Hasil penelitian terbaru memperlihatkan bahwa kota yang warganya banyak berjalan kaki, memiliki tingkat pertumbuhan ekonomi dan pendidikan yang tinggi. Pernyataan ini ada di lead berita “Apakah Pejalan Kaki Lebih Cerdas dari Orang yang Memilih Naik Kendaraan?” (BBC Indonesia, 5/9-2016). Ini hasil penelitian yang dilakukan oleh badan advokasi masalah tata kota, “Smart Growth America” di 30 kota besar di Amerika Serikat dengan menelaah tingkat kondusivitas kantor, tempat berbelanja, dan perumahan untuk pejalan kaki.
Hasil penelitian itu memang mengejutkan, yaitu pusat keramaian di 30 kota diteliti yang gampang diakses dengan jalan kaki, memiliki market share yang lebih tinggi dibandingkan yang harus ditempuh dengan kendaraan bermotor. Tentu saja ini masuk akal. Pusat hiburan di Jakarta, misalnya, seperti Taman Impian Jaya Aco. di Jakarta Utara, Taman Mini Indonesia Indan (TMII) di Jakarta Timur atau Kebun Binatang Ragunan di Jakarta Selatan sangat sulit diakses.

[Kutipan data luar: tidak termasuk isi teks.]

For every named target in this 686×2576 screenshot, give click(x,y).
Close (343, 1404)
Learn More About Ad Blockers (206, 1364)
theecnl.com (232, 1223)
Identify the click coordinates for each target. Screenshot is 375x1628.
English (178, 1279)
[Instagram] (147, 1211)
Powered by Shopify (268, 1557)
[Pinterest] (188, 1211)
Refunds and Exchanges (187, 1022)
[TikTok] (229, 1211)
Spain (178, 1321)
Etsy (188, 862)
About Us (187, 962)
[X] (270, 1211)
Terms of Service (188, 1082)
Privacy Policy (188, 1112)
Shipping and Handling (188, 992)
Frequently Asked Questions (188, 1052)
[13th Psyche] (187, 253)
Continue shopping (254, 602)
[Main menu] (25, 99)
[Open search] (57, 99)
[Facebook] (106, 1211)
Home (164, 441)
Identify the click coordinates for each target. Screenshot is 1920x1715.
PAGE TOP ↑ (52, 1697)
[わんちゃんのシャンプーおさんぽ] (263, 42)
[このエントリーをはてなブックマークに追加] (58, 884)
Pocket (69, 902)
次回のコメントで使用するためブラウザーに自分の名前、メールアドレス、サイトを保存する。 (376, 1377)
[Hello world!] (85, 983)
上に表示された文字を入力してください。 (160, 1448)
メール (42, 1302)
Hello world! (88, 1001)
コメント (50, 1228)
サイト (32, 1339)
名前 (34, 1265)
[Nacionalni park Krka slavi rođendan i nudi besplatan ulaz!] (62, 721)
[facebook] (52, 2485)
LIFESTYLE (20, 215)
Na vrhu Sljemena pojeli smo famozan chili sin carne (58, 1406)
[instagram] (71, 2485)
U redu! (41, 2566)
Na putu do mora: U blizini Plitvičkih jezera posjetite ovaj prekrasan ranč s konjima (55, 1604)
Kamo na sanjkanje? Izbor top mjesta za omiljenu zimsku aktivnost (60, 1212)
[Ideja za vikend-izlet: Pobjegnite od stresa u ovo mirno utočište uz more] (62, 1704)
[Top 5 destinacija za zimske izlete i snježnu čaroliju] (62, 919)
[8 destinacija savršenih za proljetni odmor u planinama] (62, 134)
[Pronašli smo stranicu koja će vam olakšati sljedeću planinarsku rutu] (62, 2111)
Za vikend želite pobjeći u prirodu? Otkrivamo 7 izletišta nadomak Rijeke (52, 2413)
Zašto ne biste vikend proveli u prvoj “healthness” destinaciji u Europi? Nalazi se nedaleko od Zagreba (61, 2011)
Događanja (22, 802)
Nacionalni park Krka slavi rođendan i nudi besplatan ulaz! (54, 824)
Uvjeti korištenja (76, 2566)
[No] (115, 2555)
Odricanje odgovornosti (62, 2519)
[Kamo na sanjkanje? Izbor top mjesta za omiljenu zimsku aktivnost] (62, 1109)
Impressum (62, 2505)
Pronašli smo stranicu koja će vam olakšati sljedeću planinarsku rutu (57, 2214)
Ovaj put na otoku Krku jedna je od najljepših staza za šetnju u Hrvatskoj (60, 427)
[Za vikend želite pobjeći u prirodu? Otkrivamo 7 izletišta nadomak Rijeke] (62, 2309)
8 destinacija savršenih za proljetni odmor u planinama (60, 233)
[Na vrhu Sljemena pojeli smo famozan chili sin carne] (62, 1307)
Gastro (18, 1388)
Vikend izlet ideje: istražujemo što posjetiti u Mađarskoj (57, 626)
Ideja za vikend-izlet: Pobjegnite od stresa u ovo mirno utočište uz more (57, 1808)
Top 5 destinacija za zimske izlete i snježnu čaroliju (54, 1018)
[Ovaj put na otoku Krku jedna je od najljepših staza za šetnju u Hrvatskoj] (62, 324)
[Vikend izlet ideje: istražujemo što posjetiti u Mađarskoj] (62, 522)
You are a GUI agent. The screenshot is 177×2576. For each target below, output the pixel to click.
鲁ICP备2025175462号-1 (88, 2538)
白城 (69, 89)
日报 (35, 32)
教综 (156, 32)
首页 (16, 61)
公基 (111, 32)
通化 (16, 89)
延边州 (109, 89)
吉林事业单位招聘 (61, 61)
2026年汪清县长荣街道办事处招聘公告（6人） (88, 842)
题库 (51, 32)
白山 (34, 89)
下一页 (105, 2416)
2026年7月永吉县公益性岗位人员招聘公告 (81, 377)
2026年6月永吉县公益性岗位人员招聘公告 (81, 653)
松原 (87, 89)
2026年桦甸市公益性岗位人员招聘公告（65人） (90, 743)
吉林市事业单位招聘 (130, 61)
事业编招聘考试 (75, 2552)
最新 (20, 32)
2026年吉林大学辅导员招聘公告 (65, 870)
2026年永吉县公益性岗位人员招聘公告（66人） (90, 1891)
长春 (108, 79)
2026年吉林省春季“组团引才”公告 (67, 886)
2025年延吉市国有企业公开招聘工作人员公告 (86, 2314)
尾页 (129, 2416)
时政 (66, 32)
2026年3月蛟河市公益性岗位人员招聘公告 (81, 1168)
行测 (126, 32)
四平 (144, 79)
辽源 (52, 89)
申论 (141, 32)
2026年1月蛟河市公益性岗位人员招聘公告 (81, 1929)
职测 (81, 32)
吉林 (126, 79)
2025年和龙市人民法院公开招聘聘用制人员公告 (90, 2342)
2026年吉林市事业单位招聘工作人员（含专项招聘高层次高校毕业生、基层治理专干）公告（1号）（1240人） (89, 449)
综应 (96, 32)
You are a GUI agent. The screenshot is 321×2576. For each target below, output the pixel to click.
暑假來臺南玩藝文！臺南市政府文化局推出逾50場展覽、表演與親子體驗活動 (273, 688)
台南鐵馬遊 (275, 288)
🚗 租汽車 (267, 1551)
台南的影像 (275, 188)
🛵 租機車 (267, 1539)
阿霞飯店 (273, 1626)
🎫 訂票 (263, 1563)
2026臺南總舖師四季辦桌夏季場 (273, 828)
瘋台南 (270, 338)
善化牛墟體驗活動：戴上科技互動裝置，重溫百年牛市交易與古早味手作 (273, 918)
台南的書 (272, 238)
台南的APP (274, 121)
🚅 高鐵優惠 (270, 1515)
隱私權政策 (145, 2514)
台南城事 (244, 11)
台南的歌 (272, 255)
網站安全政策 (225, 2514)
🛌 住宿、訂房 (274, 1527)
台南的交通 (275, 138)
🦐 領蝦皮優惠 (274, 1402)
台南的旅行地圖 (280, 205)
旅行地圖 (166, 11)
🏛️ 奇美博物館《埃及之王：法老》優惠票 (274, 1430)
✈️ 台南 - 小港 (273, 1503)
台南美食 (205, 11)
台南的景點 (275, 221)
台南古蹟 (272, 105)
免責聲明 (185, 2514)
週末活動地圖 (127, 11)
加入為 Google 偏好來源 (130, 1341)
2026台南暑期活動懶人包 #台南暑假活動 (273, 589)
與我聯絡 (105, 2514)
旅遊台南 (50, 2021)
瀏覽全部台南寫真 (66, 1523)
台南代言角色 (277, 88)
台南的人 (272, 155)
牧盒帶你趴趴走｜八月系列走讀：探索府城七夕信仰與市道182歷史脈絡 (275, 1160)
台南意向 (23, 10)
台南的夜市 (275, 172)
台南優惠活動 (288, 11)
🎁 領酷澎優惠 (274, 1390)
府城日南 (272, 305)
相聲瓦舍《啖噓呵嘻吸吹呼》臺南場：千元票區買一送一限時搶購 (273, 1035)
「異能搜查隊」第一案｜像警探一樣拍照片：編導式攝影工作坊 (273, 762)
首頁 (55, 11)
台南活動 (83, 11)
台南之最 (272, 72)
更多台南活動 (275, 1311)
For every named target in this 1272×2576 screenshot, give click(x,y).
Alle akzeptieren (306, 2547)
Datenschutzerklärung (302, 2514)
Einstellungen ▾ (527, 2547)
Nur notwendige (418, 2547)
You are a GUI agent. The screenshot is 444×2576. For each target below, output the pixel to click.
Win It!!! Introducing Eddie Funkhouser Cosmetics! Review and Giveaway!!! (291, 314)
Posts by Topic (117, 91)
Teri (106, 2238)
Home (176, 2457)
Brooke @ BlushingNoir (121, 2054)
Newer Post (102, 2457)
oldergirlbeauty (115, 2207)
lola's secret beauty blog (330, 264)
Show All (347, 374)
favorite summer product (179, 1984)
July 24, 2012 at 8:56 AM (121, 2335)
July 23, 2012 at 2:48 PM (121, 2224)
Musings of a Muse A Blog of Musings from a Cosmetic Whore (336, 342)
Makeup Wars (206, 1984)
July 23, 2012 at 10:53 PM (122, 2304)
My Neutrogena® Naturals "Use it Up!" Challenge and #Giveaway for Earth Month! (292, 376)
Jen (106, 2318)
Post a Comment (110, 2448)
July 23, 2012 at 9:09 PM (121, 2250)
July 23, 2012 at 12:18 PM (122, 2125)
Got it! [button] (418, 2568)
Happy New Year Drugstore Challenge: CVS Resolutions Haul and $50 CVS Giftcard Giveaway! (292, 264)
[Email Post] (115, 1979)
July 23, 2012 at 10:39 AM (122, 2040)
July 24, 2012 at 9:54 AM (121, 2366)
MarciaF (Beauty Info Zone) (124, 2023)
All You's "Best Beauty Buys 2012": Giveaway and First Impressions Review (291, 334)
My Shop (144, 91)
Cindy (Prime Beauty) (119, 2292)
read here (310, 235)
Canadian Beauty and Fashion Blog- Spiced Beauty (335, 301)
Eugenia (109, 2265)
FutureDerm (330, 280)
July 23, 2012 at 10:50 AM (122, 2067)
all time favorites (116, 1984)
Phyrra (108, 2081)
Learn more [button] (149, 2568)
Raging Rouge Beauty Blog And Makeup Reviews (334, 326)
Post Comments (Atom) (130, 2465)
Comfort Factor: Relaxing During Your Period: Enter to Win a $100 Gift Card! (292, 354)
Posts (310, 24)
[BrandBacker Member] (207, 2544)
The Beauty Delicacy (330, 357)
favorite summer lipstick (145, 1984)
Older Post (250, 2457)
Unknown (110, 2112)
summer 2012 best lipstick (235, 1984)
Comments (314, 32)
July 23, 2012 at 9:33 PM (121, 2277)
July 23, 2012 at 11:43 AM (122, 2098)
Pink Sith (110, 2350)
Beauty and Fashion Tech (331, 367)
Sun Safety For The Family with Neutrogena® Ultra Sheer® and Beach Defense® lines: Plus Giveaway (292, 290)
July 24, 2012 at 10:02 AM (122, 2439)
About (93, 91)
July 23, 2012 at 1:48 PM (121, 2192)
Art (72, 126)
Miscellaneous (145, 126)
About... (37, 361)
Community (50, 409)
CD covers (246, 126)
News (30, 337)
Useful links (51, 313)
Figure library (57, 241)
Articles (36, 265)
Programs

Perjalanan dari tempat lain di Jakarta ke tiga objek itu memakan waktu yang panjang, bahkan bisa tidak sempai ke tujuan karena kendaraan tidak bergerak. Jika berjalan kaki sarana angkutan terdekat pun tidak ada ke objek-objek tadi juga tidak ada sehingga hanya kendaraan bermotor satu-satunya pilihan.
Kalau saja PT KA, dalam hal ini Commuter Line Jakarta, menghidupkan kembali jalur Sta. Kota-Tanjungpriok atau Sta. Senen-Tanjungpriok warga yang akan ke TIJA bisa turun di Sta. Ancol sehingga warga bisa jalan kaki ke Ancol.
Ke beberapa pusat perbelanjaan (mal) dan pusat-pusat hiburan dan kesenian juga sami mawon. Tidak ada opsi transportasi yang efisien. Jika hendak ke Gedung Kesenian di Jalan Pos, Pasar Baru, Jakarta Pusat, memang bisa naik KRL turun di Sta Juanda. Tapi, kondisi trotoar ke arah Gedung Kesenian tidak nyaman.
Memang, kalau kita lihat di siaran televisi warga di kota-kota besar dunia banyak yang berjalan kaki. Kondisi ini berbanding terbalik dengan kota-kota besar di Indonesia. Sarana untuk berjalan kaki, disebut trotoar, justru dipakai pedagang kaki lima. Ada juga pos-pos ormas, bahkan pos polisi pun dibangun di trotoar seperti di Kelapa Gading, Jakarta Utara.
Gambaran yang sama juga ada di kota-kota besar lainnya di luar Jakarta. Transportasi hanya mengandalkan kendaraan bermotor. Tidak ada opsi atau pilihan angkutan lain sehingga membuat banyak orang berpikir dua kali jika hendak bepergian ke pusat-pusat hiburan dan perbelanjaan.
Hasil lain dari penelitian itu adalah ada korelasi positif antara keterjangkauan dengan jalan kaki dan level pendidikan yang tinggi di tempat kerja bersangkutan. Tentu saja ini amat pelik untuk dijabarkan, tapi ini merupakan hasil penelitian. Hasil penelitian itu sendiri menantang karena sangat sulit menjabarkan kaitan antara jalan kaki dan tingkat pendidikan. Soalnya, penelitian itu menunjukkan kota-kota yang ramah terhadap pejalan kaki memiliki jumlah warga yang cerdas sepertiga kali lebih banyak jika dibandingkan yang ramah pengemudi.
Penelitian menemukan fakta di tiga kota dengan jumlah kantor, pusat perbelanjaaan dan pemukiman yang terbanyak di AS, yaitu: New York, Washington dan Boston. Di tiga kota ini penelitian menemukan sangat banyak warga berusia 25 tahun ke atas dengan pendidikan paling rendah S1. Washington sendiri dihuni oleh warga dengan klasifikasi S1 sebanyak 51 persen, dan Boston di posisi ketiga sebanyak 42 persen.
Christipher Leinberger dari Fakultas Bisnis Universitas George Washington, salah satu peneliti, mengatakan tidak tahu apakah tempat yang ramah pejalan kaki menarik orang yang lebih berpendidikan, atau orang yang lebih berpendidikanlah yang justru pindah ke suatu kota yang kemudian menjadi kota yang ramah bagi pejalan kaki.